Wednesday, June 04, 2008

The Zutons – You Can Do Anything (SonyBMG)

That whole ‘curse of the second album’ thing is just an urban myth, you know. Sure, there are a deluge of examples to give the theory sufficient weight, but take the Zutons. An above-par debut album, far outshined by its successor. See, the Zutons have waited til album three to let things go tits-up.

In fairness, You Can Do Anything is far more impressive than the above paragraph gives it credit for. It all comes down to what the listener considers their key pleasure within the Zutons (and no, that’s not a smutty Zoo-style reference to Abi’s legs). If it’s the exceptional melodies, you’re all good. If it’s the cheeky parps of sax, there’s nothing to worry about. However, if it’s the congenial Scouse buoyancy, this is where your luck runs out.

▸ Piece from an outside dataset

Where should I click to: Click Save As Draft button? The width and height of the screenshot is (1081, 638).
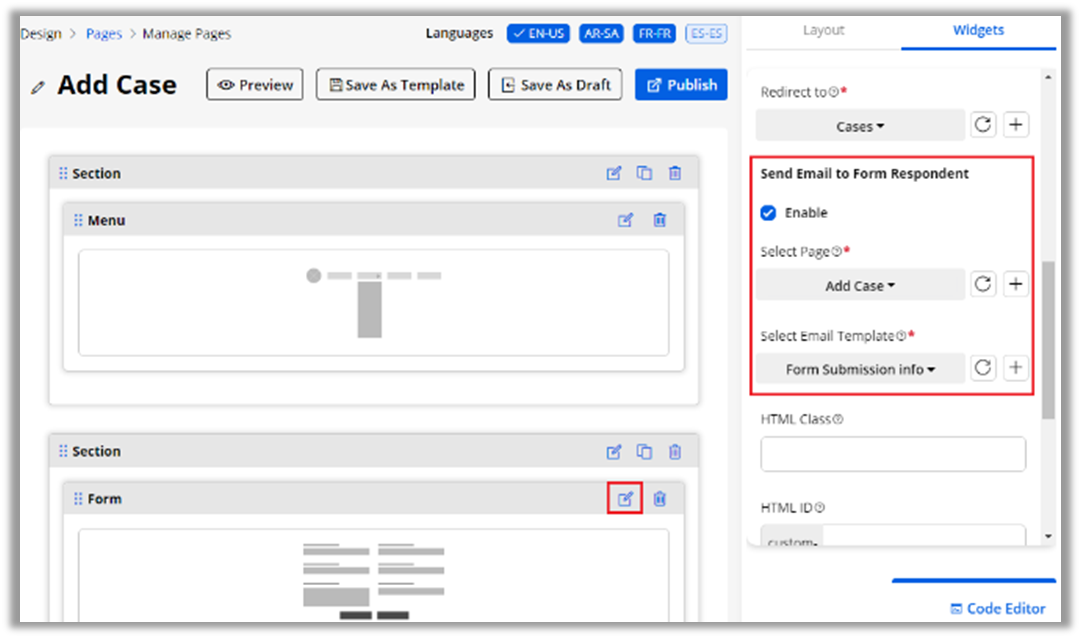555,85
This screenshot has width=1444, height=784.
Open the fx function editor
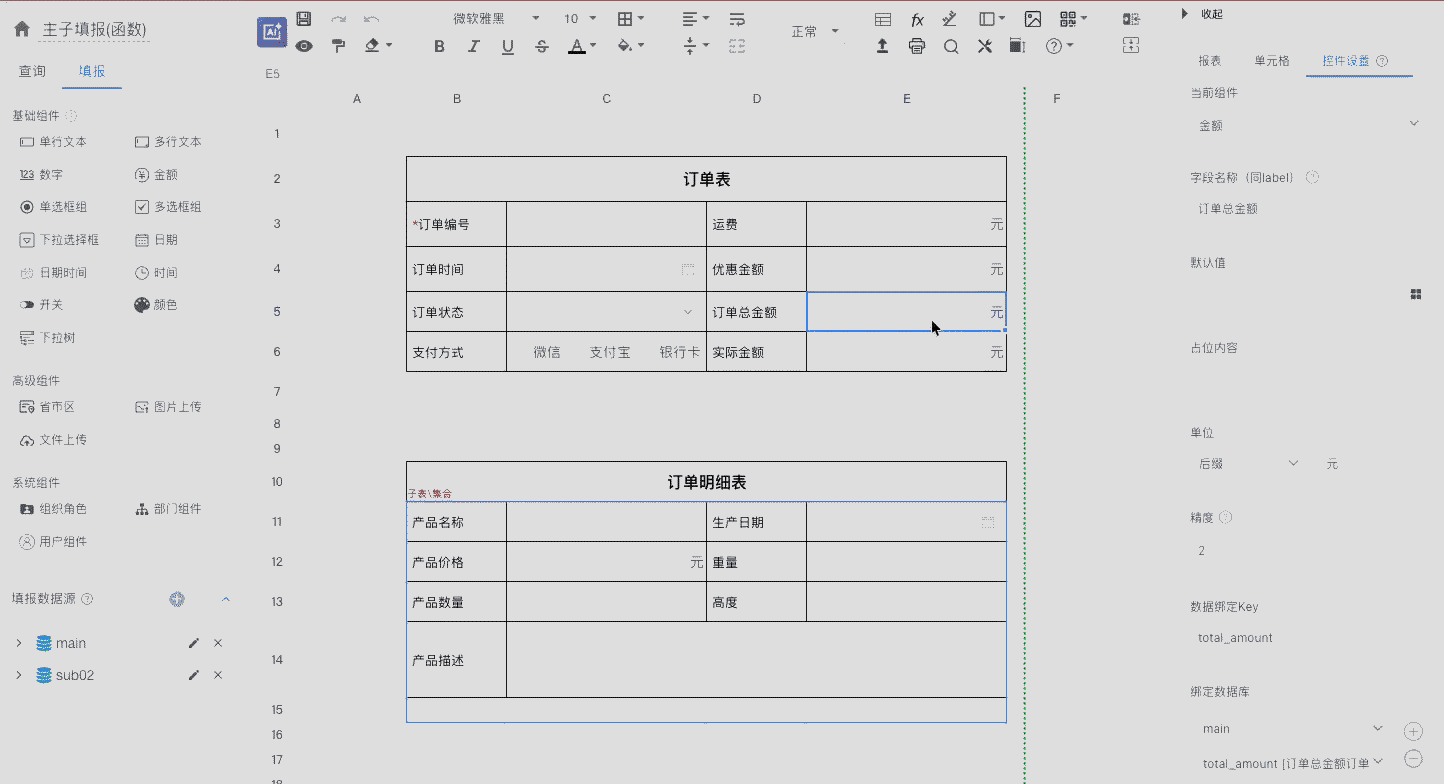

Take the very ordinary Give Me A Reason or the slightly oafish Family of Leechs (we were going to insert a [sic] but that wouldn’t be enough to highlight our grammatical disgust). Not bad tracks by anyone’s standards, but just lacking a certain upbeat oomph that the Zutons have come to define as their key facet. Thankfully, the more direct charm of You Could Make The 4 Walls Cry or lead single Always Right Behind You easily counteract such minor shortcomings.

Perhaps it’s down to the departure of Boyan Chowdhury, which, while not as directly evident as a Dave or Abi deficiency would be, underlines that he’s categorically more than just one of the Jims. Could the murkier tones be an aural epitaph, or has he upped and left taking every last gram of twinkle with him?

Or maybe the band are just resting on their laurels as they revel in the Valerie royalties? While Mark Ronson chokes on his comedy trombone and Winehouse chokes on her own vomit, the Zutons are swimming around in their money vault, Scrooge McDuck style, unwittingly divorced from their own musical worth.

Either way, nowhere near enough damage has been done to You Can Do Anything to prevent it from being a decent record. It’s merely lacking the immediacy found in Tired of Hanging Around, and the fresh-from-the-student-union charisma of Who Killed The Zutons?, and sadly, suffers slightly for it. Overall, however, it seems that You Can Do Anything’s bad points are mere footnotes, and are only as evident as they are due to the bar being set so astronomically high. The best kind of disappointing.